== Dataset records ==
"""

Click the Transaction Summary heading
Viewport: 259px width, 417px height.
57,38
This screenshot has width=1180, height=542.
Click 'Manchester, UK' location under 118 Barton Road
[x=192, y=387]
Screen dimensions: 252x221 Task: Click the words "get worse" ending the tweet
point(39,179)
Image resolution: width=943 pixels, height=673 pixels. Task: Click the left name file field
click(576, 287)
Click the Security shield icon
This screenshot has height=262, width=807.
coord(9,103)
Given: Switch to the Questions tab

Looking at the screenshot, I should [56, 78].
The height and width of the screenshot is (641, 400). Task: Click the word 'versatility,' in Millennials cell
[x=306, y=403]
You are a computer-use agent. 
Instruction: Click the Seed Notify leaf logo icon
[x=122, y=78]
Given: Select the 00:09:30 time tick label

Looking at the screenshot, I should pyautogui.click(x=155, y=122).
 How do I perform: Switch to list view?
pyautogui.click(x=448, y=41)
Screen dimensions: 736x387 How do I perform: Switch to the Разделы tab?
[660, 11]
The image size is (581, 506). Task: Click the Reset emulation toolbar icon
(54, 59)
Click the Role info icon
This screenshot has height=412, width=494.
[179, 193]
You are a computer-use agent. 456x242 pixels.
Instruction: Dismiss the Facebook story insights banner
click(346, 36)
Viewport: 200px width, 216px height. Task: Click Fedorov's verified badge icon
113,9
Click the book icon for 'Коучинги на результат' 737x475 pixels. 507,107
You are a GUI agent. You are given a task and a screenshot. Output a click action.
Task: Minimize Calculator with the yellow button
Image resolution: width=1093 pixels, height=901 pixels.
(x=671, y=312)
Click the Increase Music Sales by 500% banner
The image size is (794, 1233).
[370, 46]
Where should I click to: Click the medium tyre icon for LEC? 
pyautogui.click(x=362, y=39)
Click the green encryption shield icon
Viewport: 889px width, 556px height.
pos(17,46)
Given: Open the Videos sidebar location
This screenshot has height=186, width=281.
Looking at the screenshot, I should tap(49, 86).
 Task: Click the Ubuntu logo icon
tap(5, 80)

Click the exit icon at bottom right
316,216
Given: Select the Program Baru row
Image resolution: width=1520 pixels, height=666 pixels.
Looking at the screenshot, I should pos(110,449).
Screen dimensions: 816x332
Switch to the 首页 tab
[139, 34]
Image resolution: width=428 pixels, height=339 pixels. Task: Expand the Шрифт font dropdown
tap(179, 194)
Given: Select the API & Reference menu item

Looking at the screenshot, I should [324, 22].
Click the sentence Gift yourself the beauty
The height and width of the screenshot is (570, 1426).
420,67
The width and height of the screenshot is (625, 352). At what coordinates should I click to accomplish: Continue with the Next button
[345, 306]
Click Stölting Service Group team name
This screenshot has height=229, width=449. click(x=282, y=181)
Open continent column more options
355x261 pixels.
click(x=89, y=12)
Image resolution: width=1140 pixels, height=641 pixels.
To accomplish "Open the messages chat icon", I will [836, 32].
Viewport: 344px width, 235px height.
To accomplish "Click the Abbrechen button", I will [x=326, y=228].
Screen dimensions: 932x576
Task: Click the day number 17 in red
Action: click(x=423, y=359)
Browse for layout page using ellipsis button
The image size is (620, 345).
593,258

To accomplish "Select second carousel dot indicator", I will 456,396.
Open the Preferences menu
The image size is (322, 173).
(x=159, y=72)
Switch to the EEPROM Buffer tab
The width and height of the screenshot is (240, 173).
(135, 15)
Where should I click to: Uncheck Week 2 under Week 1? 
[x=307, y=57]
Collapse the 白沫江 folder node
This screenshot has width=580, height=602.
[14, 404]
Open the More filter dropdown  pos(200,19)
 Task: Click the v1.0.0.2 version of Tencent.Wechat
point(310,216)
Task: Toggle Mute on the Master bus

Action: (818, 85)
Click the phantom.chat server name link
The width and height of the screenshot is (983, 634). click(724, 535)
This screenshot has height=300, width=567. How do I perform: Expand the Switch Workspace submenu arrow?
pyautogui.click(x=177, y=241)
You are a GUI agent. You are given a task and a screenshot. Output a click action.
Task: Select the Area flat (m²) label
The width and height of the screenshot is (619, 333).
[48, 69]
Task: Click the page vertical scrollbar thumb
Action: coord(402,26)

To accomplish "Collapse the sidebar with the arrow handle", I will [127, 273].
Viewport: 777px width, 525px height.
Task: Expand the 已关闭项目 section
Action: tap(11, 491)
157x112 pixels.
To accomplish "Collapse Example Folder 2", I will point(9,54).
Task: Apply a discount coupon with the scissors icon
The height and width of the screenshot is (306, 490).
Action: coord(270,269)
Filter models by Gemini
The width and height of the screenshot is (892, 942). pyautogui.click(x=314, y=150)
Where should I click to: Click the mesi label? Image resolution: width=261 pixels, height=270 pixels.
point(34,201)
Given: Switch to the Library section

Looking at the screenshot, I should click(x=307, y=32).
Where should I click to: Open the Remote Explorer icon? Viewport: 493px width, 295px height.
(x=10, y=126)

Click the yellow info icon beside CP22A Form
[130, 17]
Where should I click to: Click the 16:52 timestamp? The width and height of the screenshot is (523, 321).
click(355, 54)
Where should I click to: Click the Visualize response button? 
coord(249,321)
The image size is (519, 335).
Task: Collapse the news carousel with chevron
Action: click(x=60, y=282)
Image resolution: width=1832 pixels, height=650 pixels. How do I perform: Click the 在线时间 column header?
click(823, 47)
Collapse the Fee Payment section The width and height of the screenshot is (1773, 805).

"""

== Task goal ==
State only how many lines above hold the string "agent".

== Answer ==
4